Selective Data Acquisition in the Wild for Model Charging

Authors:
Chengliang Chai (Tsinghua University) Jiabin Liu (Tsinghua University) Nan Tang (Qatar Computing Research Institute, HBKU) Guoliang Li (Tsinghua University)* Yuyu Luo (Tsinghua University)

Abstract

The lack of sufficient labeled data is a key bottleneck for practitioners in many real-world supervised machine learning (ML) tasks. In this paper, we study a new problem, namely selective data acquisition in the wild for model charging: given a supervised ML task and data in the wild (e.g. enterprise data warehouses, online data repositories, data markets, and so on), the problem is to select labeled data instances from the data in the wild as additional train data that can help the ML task.
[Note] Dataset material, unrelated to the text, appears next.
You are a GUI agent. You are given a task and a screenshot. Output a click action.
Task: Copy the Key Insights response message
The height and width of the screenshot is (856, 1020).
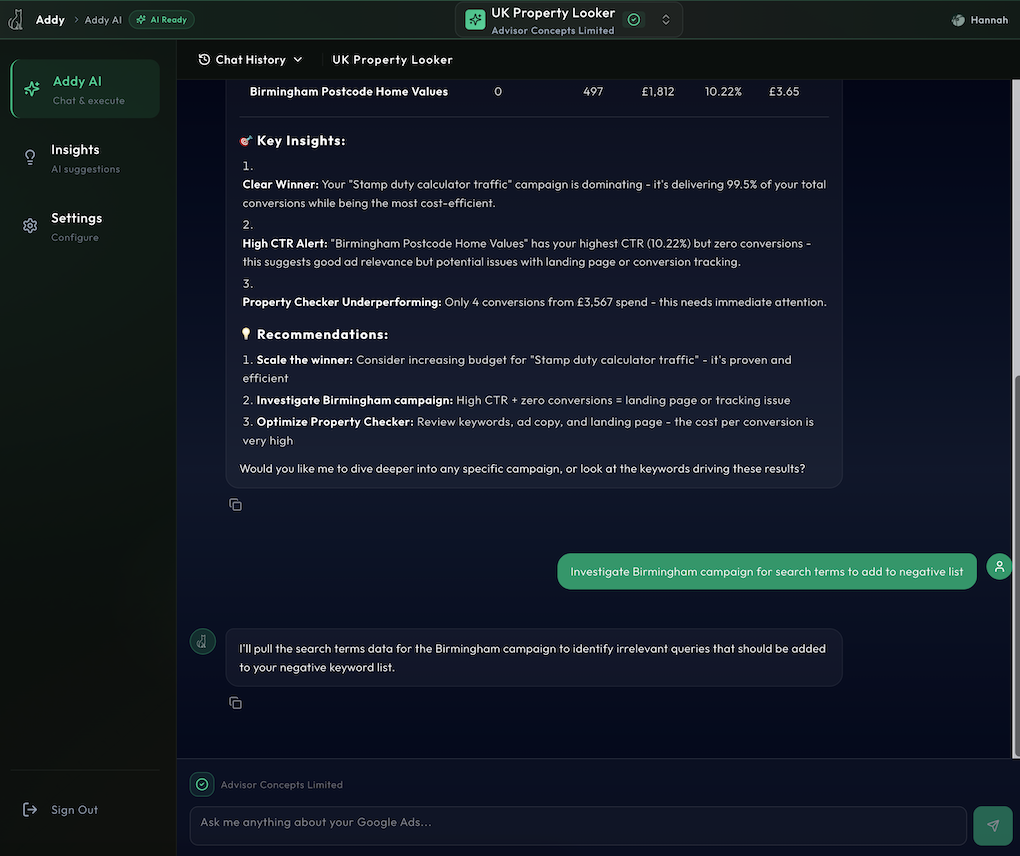[x=235, y=505]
It consists of two steps. The first step is to discover relevant datasets (e.g. tables with similar relational schema), which will result in a set of candidate datasets. Because these candidate datasets come from different sources and may follow different distributions, not all data instances they contain can help. The second step is to select which data instances from these candidate datasets should be used. We build an end-to-end solution to solve this problem. For step 1, we piggyback off-the-shelf data discovery tools. Technically, our focus is on step 2, for which we propose a solution framework called Dataselect. It first clusters all data instances from candidate datasets such that each cluster contains similar data instances from different sources. It then iteratively picks which cluster to use, samples data instances (i.e., a mini-batch) from the picked cluster, evaluates the mini-batch, and then revises the search criteria by learning from the feedback (i.e., reward) based on the evaluation. We propose a multi-armed bandit based solution and a Deep Q Networks-based reinforcement learning solution. Experiments using both relational and image datasets show that our methods outperform baselines for selecting data instances from candidate datasets obtained from multiple sources, including using the entire candidate datasets, selecting only similar data instances, active learning-based methods, and using coresets.